- _Required action_: Once the line containing "encontrá-las (366, 709)" is found in the entries below, restate it and each following line word for word, stopping after the line containing "novembro 2023 (90, 1217)".

────

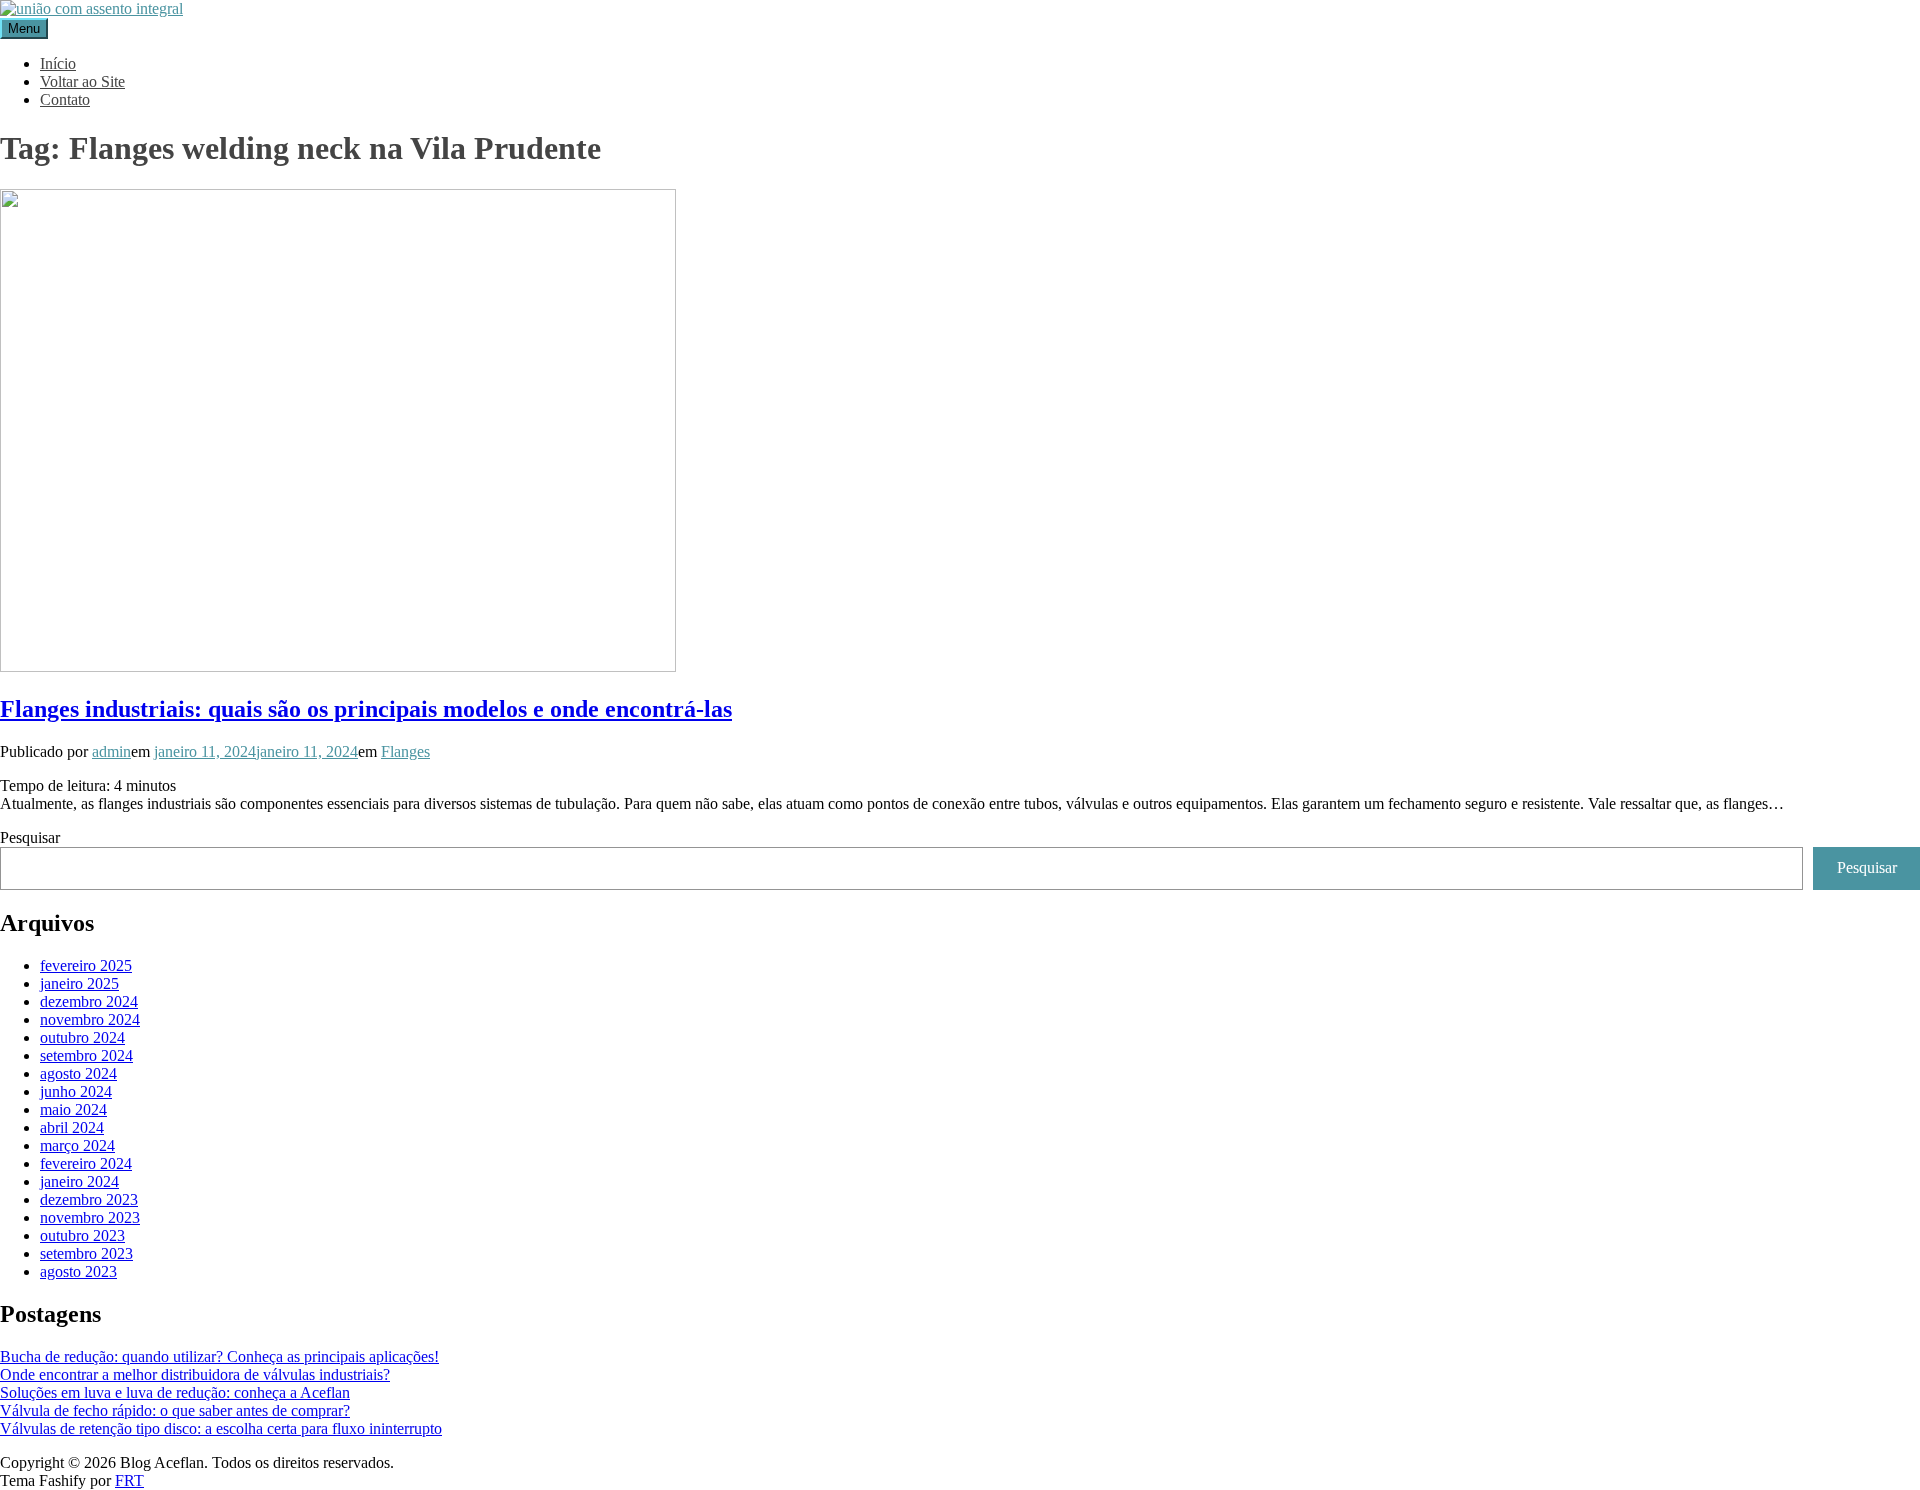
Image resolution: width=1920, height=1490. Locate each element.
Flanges (405, 751)
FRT (129, 1480)
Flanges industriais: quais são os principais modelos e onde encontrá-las (366, 709)
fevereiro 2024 (86, 1163)
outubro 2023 (82, 1235)
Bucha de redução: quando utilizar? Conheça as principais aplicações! (219, 1356)
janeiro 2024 (79, 1181)
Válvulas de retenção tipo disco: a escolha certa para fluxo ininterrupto (221, 1428)
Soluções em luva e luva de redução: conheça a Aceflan (175, 1392)
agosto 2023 (78, 1271)
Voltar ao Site (82, 81)
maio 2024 (73, 1109)
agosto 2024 (78, 1073)
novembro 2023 (90, 1217)
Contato (65, 99)
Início (58, 63)
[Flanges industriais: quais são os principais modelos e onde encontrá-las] (338, 666)
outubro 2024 (82, 1037)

────

- _Result for this task_:
Flanges industriais: quais são os principais modelos e onde encontrá-las (366, 709)
fevereiro 2024 (86, 1163)
outubro 2023 (82, 1235)
Bucha de redução: quando utilizar? Conheça as principais aplicações! (219, 1356)
janeiro 2024 (79, 1181)
Válvulas de retenção tipo disco: a escolha certa para fluxo ininterrupto (221, 1428)
Soluções em luva e luva de redução: conheça a Aceflan (175, 1392)
agosto 2023 (78, 1271)
Voltar ao Site (82, 81)
maio 2024 (73, 1109)
agosto 2024 (78, 1073)
novembro 2023 (90, 1217)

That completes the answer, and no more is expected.